On Being Purchased through Christ's Cross

"Is sin, man’s refusal to be reconciled with eternal, absolute Goodness, really an organ essential to life? Is it not much more like a spreading cancer? Can we say that God is robbing man of anything by restoring his health? Furthermore, if a man has become locked in a syndrome of refusal, if he refuses to keep faith with God, can he free himself from his own obstinacy? He may think he can, but in reality he becomes a slave of his ‘No’ because there is only true freedom when we are in contact with the Good, in the atmosphere of love -- that is, of God. This is something that has to be shown, from within, to the person who has turned away. What is taken away from sinful man through the surrender of the Son of God is nothing other than his alienation from the Good; what is given to him is nothing other than inner access to the Good, that is, true freedom. He is liberated both toward himself and toward God.

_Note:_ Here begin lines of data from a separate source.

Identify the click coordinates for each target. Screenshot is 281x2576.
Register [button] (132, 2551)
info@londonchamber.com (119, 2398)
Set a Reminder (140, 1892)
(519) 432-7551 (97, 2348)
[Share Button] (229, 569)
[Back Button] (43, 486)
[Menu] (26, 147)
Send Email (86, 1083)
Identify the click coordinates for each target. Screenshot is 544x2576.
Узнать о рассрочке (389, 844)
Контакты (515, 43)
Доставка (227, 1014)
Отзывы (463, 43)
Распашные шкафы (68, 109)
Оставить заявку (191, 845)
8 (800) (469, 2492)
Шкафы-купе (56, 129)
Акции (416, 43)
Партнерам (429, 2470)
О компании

'Bought at a great price.' The first Christians were well aware of this when they put these two little words, 'pro nobis,' at the heart of the Creed. It was 'for us' that the Son came down from heaven, 'for us' that he was crucified, died and was buried. And this means not only 'for our benefit' but also 'in our place,' taking over what was our due. If this is watered down, the fundamental tenet of the New Testament disappears and it looks as if God is always reconciled, sin is always forgiven and overcome, irrespective of Christ's self-surrender; then the Cross becomes merely a particularly eloquent symbol of God's unchanging kindness, only a symbol, indicating something but not effecting anything. ... By sleight of hand the modern world has caused death to vanish from its everyday awareness: let us make sure that we Christians do not, by equal stealth, remove the tremendous drama of the Cross from our Christianity. "
Hans Urs von Balthasar, You Crown the Year with Your Goodness: Radio Sermons, trans. G. Harrison (San Francisco: Ignatius Press, 1989), pp. 78-79.